> **WORK TO BE COMPLETED**
For each line below that contains the word "will", return that line.

(Beginning of EXTRACTED RECORDS)

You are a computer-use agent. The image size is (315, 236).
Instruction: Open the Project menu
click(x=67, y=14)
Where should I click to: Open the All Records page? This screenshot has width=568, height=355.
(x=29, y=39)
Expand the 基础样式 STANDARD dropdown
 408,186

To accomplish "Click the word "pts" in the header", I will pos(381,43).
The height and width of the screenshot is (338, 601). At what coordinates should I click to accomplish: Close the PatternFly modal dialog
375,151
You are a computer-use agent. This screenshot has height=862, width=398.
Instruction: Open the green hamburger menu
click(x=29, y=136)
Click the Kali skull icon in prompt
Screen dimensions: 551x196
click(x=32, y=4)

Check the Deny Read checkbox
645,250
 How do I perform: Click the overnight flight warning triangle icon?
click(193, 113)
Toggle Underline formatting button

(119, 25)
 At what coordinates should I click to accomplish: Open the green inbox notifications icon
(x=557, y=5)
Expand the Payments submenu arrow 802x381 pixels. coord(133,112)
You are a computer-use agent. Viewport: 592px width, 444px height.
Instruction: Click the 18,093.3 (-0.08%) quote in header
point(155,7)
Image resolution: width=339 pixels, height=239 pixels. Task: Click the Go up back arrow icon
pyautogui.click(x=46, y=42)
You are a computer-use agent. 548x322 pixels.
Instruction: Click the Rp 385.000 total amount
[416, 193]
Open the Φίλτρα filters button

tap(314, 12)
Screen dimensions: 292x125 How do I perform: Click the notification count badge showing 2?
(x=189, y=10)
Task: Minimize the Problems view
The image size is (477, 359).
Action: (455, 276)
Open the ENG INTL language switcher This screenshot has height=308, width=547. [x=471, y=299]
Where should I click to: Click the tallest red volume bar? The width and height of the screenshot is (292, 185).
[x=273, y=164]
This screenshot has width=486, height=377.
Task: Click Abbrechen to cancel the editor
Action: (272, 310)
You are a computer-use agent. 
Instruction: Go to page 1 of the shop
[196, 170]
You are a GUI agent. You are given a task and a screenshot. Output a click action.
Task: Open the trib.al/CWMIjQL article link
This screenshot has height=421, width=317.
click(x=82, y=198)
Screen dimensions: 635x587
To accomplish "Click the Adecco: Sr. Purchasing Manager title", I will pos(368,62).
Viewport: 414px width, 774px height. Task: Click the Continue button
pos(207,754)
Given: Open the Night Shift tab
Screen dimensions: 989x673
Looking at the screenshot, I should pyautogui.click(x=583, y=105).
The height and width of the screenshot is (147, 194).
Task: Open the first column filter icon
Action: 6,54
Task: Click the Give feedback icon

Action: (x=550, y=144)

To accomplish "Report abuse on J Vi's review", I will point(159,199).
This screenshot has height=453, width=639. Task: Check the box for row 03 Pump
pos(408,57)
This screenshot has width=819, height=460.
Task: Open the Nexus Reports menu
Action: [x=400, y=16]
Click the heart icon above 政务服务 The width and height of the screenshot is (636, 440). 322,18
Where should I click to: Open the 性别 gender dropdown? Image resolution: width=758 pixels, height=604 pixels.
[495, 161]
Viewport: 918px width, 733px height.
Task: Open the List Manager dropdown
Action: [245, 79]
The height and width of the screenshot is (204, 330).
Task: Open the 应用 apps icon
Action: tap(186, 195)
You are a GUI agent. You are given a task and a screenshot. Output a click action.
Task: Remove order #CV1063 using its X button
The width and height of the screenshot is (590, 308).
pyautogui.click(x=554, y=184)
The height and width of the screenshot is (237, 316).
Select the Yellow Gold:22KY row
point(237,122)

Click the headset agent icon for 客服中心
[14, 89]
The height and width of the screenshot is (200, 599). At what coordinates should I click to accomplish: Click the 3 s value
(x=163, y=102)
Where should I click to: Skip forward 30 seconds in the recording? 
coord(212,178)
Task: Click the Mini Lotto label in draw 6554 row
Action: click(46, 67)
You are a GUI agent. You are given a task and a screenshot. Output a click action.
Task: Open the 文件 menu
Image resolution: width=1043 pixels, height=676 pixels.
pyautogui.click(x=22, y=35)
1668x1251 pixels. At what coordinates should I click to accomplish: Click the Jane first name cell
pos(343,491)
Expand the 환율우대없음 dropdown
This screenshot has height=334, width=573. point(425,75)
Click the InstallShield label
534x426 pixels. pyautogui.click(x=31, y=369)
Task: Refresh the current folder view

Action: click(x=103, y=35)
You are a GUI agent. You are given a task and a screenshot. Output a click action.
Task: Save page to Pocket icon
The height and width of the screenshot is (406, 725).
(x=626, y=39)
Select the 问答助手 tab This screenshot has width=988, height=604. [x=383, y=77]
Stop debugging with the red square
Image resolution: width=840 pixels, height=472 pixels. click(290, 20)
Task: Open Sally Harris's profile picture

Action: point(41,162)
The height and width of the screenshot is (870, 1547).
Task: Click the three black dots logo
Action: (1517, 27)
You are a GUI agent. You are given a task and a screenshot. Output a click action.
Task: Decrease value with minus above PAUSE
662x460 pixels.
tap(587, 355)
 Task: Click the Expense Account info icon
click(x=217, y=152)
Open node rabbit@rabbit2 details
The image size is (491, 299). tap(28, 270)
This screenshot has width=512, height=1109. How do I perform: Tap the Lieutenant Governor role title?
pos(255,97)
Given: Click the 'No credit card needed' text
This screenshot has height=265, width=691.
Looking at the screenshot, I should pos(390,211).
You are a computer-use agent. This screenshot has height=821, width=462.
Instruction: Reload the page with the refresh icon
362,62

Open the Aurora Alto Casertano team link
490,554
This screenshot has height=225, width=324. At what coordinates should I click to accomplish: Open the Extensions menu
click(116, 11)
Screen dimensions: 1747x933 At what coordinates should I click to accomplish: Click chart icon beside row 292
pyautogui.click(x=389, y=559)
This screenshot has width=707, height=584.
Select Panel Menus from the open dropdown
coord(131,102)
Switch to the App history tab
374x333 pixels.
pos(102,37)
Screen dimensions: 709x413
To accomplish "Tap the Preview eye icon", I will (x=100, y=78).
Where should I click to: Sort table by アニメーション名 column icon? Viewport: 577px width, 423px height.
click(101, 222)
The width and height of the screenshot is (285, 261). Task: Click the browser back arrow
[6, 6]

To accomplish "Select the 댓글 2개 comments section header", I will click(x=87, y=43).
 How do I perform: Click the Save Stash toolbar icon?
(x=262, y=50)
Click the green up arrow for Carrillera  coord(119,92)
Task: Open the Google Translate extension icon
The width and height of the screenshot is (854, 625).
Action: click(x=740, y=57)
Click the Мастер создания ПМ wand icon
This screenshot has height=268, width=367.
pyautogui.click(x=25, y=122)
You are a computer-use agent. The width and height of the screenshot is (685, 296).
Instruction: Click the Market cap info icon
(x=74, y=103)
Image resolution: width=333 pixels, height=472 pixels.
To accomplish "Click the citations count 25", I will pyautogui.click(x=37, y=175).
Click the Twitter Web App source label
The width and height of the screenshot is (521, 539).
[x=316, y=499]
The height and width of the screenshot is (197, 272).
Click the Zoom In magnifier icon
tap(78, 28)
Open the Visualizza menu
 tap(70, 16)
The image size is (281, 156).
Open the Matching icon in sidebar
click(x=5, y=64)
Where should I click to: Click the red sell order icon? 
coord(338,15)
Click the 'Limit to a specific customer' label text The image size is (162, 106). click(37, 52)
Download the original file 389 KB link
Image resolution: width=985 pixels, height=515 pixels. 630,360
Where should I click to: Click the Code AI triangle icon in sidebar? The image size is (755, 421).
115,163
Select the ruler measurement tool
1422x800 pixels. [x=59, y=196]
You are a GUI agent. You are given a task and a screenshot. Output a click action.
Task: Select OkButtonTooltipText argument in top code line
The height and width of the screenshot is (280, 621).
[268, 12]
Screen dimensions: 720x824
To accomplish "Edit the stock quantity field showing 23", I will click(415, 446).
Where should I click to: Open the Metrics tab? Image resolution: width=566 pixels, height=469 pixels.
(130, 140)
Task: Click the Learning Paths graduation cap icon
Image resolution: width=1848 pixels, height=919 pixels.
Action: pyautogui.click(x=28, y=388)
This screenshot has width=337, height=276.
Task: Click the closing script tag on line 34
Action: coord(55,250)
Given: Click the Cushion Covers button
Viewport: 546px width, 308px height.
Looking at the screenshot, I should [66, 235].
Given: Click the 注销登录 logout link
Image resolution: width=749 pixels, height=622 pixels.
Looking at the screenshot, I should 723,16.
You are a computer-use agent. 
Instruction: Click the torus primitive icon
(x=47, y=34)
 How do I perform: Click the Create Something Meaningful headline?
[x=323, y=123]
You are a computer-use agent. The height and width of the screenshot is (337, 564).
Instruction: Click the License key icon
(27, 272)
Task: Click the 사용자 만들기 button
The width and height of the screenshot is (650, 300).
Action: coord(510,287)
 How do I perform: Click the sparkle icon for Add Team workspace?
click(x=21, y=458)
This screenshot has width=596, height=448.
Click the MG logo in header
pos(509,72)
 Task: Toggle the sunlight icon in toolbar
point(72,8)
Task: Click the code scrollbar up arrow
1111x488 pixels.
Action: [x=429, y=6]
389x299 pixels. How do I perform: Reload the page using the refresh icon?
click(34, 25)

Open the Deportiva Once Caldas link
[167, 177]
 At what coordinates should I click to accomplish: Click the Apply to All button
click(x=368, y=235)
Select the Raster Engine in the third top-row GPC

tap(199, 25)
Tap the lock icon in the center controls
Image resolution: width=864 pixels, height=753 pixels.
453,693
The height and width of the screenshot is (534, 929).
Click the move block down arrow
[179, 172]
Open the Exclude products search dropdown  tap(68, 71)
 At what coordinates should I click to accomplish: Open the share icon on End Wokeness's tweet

(End of EXTRACTED RECORDS)

> **ANSWER SPACE**
To accomplish "Click the word "pts" in the header", I will pos(381,43).
To accomplish "Click the Adecco: Sr. Purchasing Manager title", I will pos(368,62).
To accomplish "Report abuse on J Vi's review", I will point(159,199).
To accomplish "Tap the Preview eye icon", I will (x=100, y=78).
To accomplish "Select the 댓글 2개 comments section header", I will click(x=87, y=43).
To accomplish "Click the citations count 25", I will pyautogui.click(x=37, y=175).
To accomplish "Edit the stock quantity field showing 23", I will click(415, 446).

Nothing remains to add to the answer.